He didn’t respond. He had his eyes shut tightly. His face was strained and he was sweating profusely, dark patches in the armpits of his caftan.

The itching started on my left hand. Ting cursed under her breath when she saw the panic on my face. The priest and priestess paused in their prayers.

“Has it worked?” the priestess asked.

Ting turned up my left hand. The symbol was there now. “It’s jumped, like a spider,” she said. “Give me three minutes. Mwita, get me palm wine.”

He quickly got up and brought the bottle and a glass to Ting. She grabbed the bottle and drank deeply from it. Her hands were shaking. “Evil man,” she whispered, taking another swig. “This thing he put on you… eh, you can’t understand.” She took my hand. “Mwita, hold her tightly. Don’t let her run. I have to chase it away now.”

She started drawing again. I gritted my teeth. When she’d chased and trapped the symbol in the center of my palm, it did something that made me want to jump up and tear out of that tent like my life depended on it. It sunk deep into my hand and then emitted such an electrical shock that for a moment, I couldn’t control my muscles. All of the nerves on my body flared. I screamed.

“Hold her,” Ting said, grasping my hand with all her strength, her eyes wide as she drew. Mwita held me down as I bucked and shrieked. Somehow, Ting managed to complete that last circle. The symbol, repelled, jumped from my hand and landed with a clack on the floor. It sprouted many black legs and ran.

“Priest!” Ssaiku shouted, as he sat down hard on the floor and sighed with extreme fatigue. The tent flap fell open on its own. The noise from outside came tumbling in.

The priest leaped forward and ran after the symbol. Skipping this way and that. Finally, Smack! He stamped his sandal on it hard. When he removed his foot, only a smudge of charcoal was left. “Ha!” Ssaiku triumphantly exclaimed, still breathing heavily. Ting sat back, exhausted. I lay there panting on the floor, the mat underneath me still feeling like metal spiders. I rolled off it and stared at the ceiling.

“Try to change your hand,” Ting said.

I was able to change it into a vulture’s wing. However, instead of just black feathers, it was speckled with black and red ones. I laughed and lay back on the floor.

CHAPTER 49

MWITA AND ISPENT THE NIGHT IN SSAIKU’S TENT. Ssaiku had an important meeting and wouldn’t be back until the morning.

“What about the sandstorm?” Mwita asked Ting. “Is it still…”

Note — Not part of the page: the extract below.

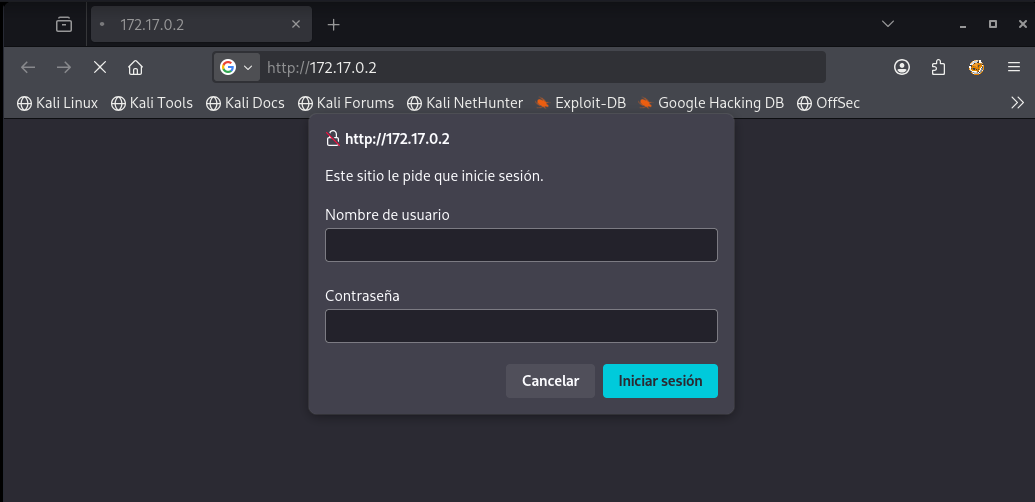The height and width of the screenshot is (502, 1035).
Task: Open the Exploit-DB bookmark
Action: tap(581, 102)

“Listen for yourself,” she said. I could hear the distant roar of the wind. “He can control it when he travels. That’s nothing for him. I think people had a good time while the storm was down, though. I’m always telling him that he should do that once in a while.” She moved to leave. “Someone will bring you both a large meal.”

“Oh, I couldn’t eat anything,” I moaned.

“You must eat too, Mwita.” She looked at me. “The last time he ate was the last time you ate, Onye.”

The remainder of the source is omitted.